The individualized strategies of red blood cell for perioperative pediatric patients are made based on the comparison between the clinical condition score and the Hb concentration.

Condition or Disease Intervention/Treatment Phase
  • Diagnostic Test: clinical condition score
 N/A

Detailed Description

The hypothesis is that the individual transfusion strategies will help to save blood resource, and meanwhile will not adversely affect the patients' clinical outcomes. Participants will be randomly divided into two groups, where the strategies of transfusion of red blood cell will be made following different principles. The strategies for patients in control group will be made by the attending doctors in charge according to the current Chinese red blood cell transfusion guidelines. For the patients in study group, the clinical condition will be identified every time red blood cell transfusion is considered. The strategies will be made according to the comparison between the score and the Hb concentration. The volume of the red blood cell used in these two groups will be compared. The number of patients who need transfusion in these two groups will be compared. The clinical outcomes will also be compared between the two groups.

Study Design

Study Type:
Interventional
Actual Enrollment :
0 participants
Allocation:
Randomized
Intervention Model:
Parallel Assignment
Masking:
Double (Participant, Outcomes Assessor)
Primary Purpose:
Health Services Research
Official Title:
Individualized Strategies of Red Blood Cell Transfusion for Perioperative Pediatric Patients
Anticipated Study Start Date :
May 1, 2021
Anticipated Primary Completion Date :
Jul 1, 2022
Anticipated Study Completion Date :
Sep 1, 2022

Arms and Interventions

Arm Intervention/Treatment
No Intervention: control group

The strategies of red blood cell transfusion for the pediatric patients in this group will be made by the attending doctors in charge based on the current transfusion guidelines. The attending doctors decide when to start blood red cell transfusion and order the volume of the blood red cell as the usual clinical practice.
Experimental: study group

For study group, the clinical condition score must be identified every time red blood cell transfusion is considered. The strategies of red blood cell transfusion for the pediatric patients in this group, including the trigger and the volume, will be made based on the comparison between the clinical condition score and the Hb concentration.

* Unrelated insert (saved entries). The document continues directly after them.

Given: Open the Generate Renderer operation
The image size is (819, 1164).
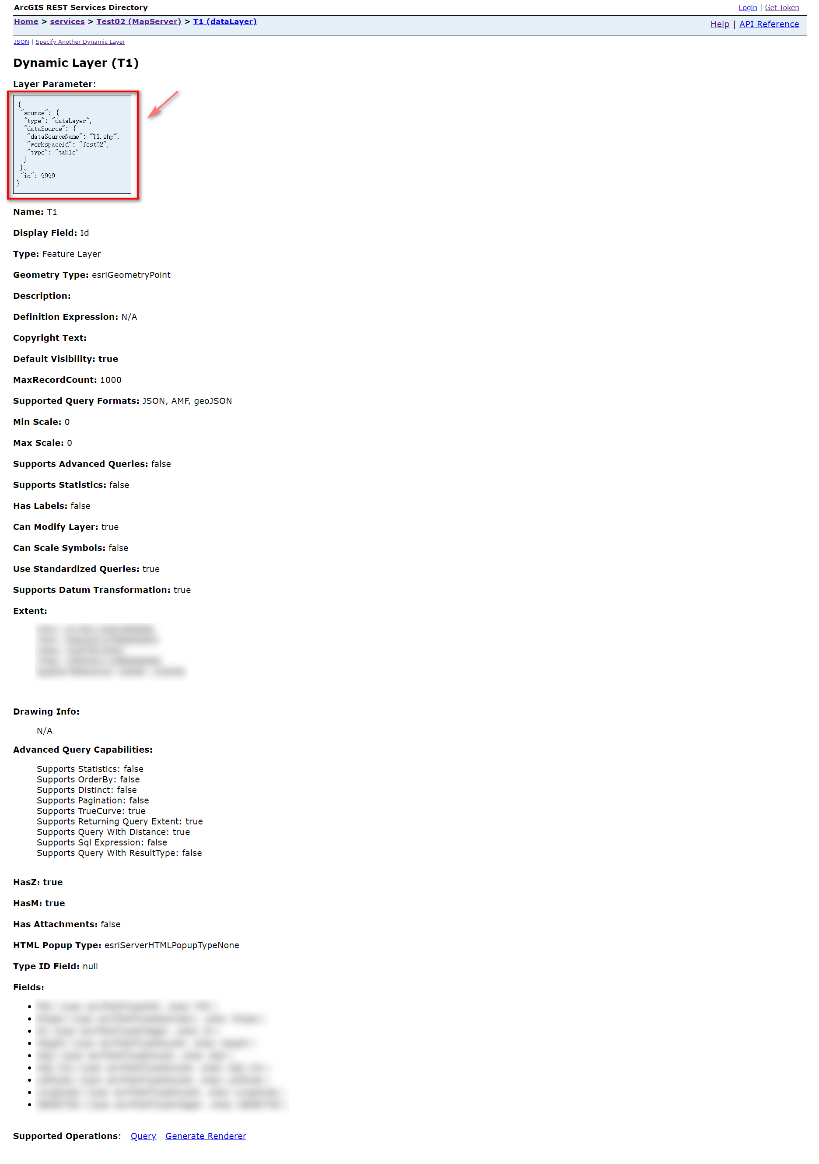Looking at the screenshot, I should 206,1136.

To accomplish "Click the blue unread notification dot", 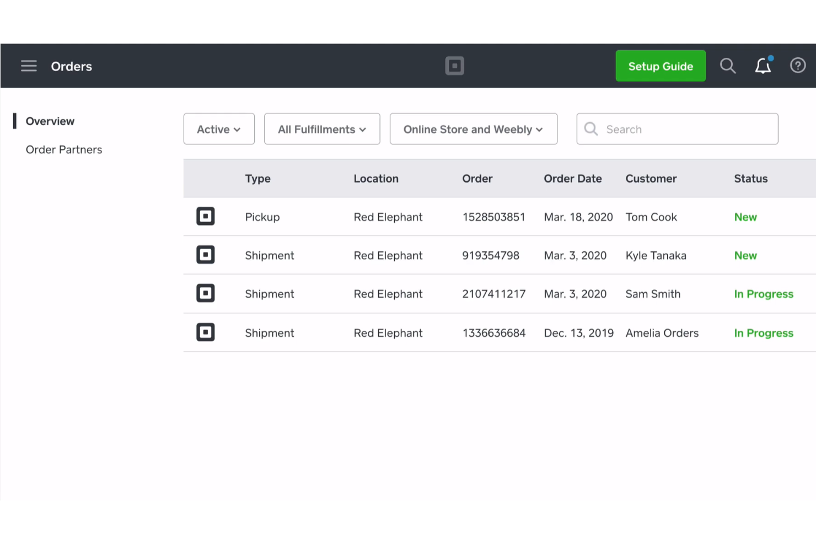I will tap(771, 58).
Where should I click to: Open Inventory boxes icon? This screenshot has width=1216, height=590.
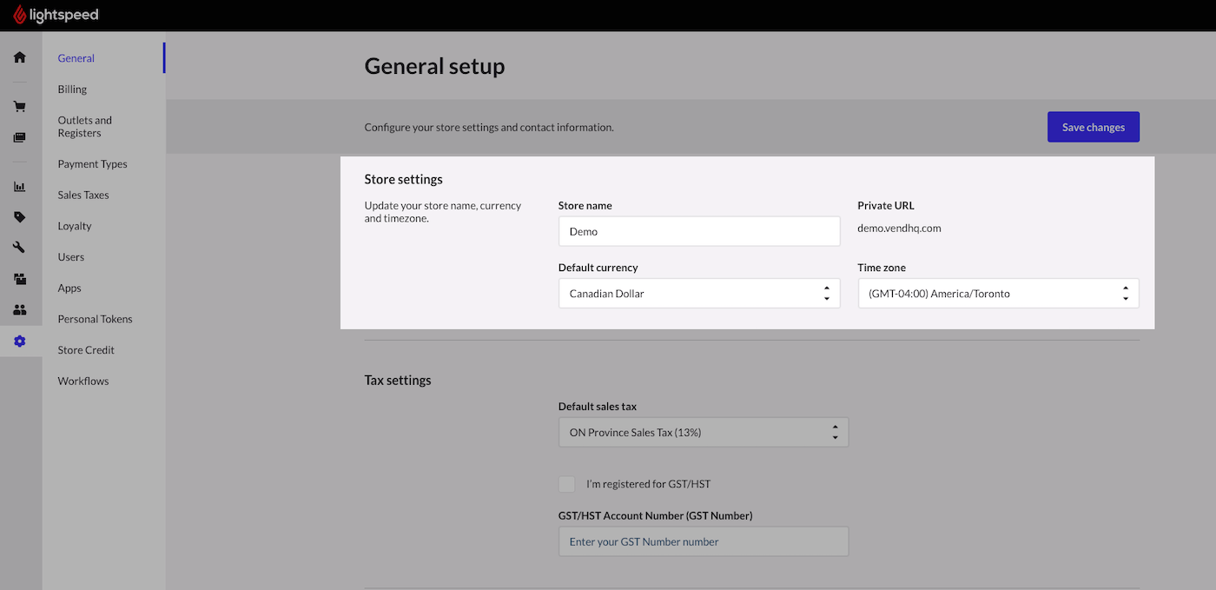coord(19,279)
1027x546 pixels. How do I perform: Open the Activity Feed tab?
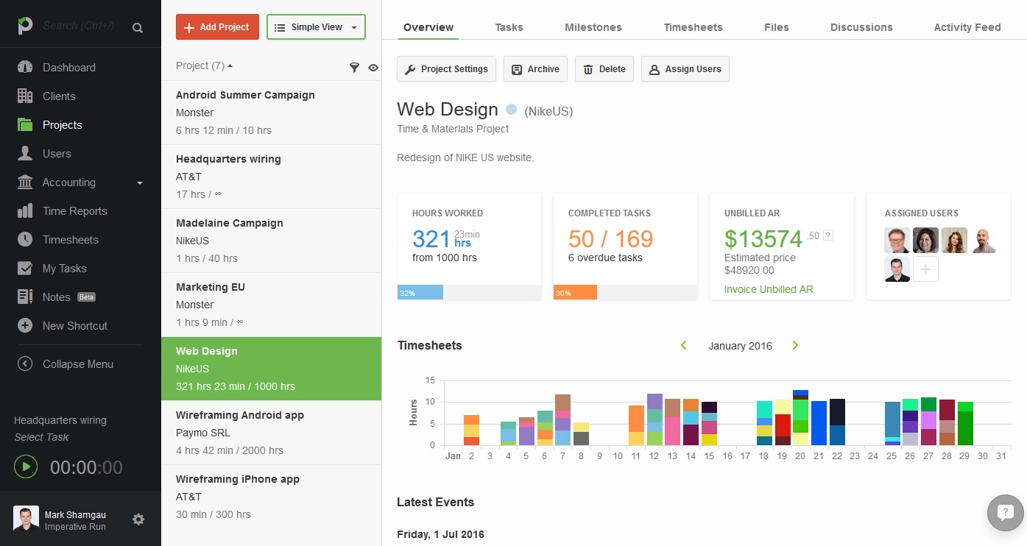click(x=967, y=27)
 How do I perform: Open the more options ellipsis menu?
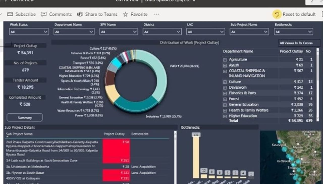pyautogui.click(x=156, y=14)
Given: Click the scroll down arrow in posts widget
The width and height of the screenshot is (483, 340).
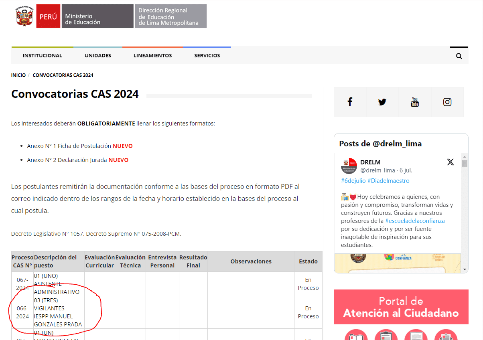Looking at the screenshot, I should pos(465,269).
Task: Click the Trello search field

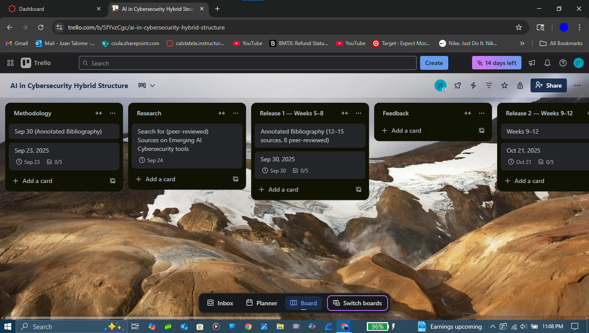Action: (x=247, y=63)
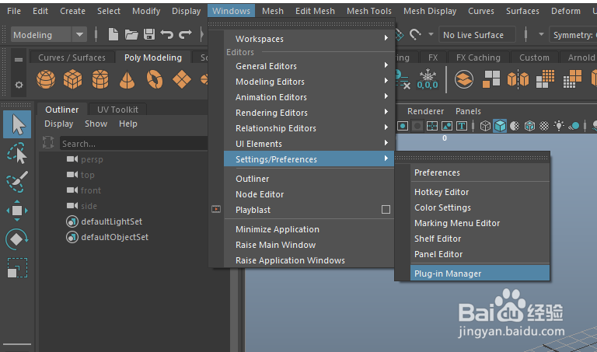Viewport: 597px width, 352px height.
Task: Select defaultLightSet in the Outliner
Action: click(x=111, y=221)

Diagnostic Test: clinical condition score
A score is firstly identified using a clinical condition scale including the concentration of inspired oxygen to maintain the percutaneous oxygen saturation (SPO2)≧95%, the fusion rate of catecholamine drugs to maintain normal blood pressure, the nasopharyngeal temperature and the oxygen saturation of central venous blood. The score was graded as 0, 1 and 2 points according to the patient's clinical condition. The score identified from the scale plus 7 finally makes the clinical condition score. If the score is higher than 10, it will be replaced with 10. That is to say, the highest clinical condition score is 10. If the clinical condition score≦Hb, blood red cell transfusion will not be started. If the clinical condition score>Hb, blood red cell transfusion will be started, and the volume will be calculated using the following formulation, transfusion volume(ml)=(clinical condition score - Hb)*body weight *5.

Outcome Measures

Primary Outcome Measures

  1. the volume of red blood cell (RBC) used adjusted to body weight [baseline through 3 days after surgery]

    This is a repeated measurement data. The volume of RBC used adjusted to body weight = the volume of RBC (ml) used/ body weight(Kg). It is repeatedly recorded during this time frame. The data for intraoperation phase, for postoperation phase and for both intraoperation and postoperation phase are analyzed.The data would be measured at baseline (before operation), at the end of operation and on the 3rd days after operation.

Secondary Outcome Measures

  1. hemoglobin (Hb) concentration [baseline through 3 days after surgery]

    Hb concentration is assessed by blood gas test. It is a repeated measurement data.

  2. heart rate [during operation(about 2-6 hours)]

    It is a repeated measurement data. It is recorded every 5-10 minutes during this time frame .

  3. blood pressure(Systolic) [during operation (about 2-6 hours)]

    It is a repeated measurement data. It is (Systolic blood pressure ) recorded every 5-10 minutes during this time frame .

  4. blood pressure(Diastolic) [during operation (about 2-6 hours)]

    It is a repeated measurement data. It is ( Diastolic blood pressure ) recorded every 5-10 minutes during this time frame .

  5. lactate (Lac) [during operation (about 2-6 hours)]

    It is a repeated measurement data. It is recorded every time blood gas test is ordered during this time frame.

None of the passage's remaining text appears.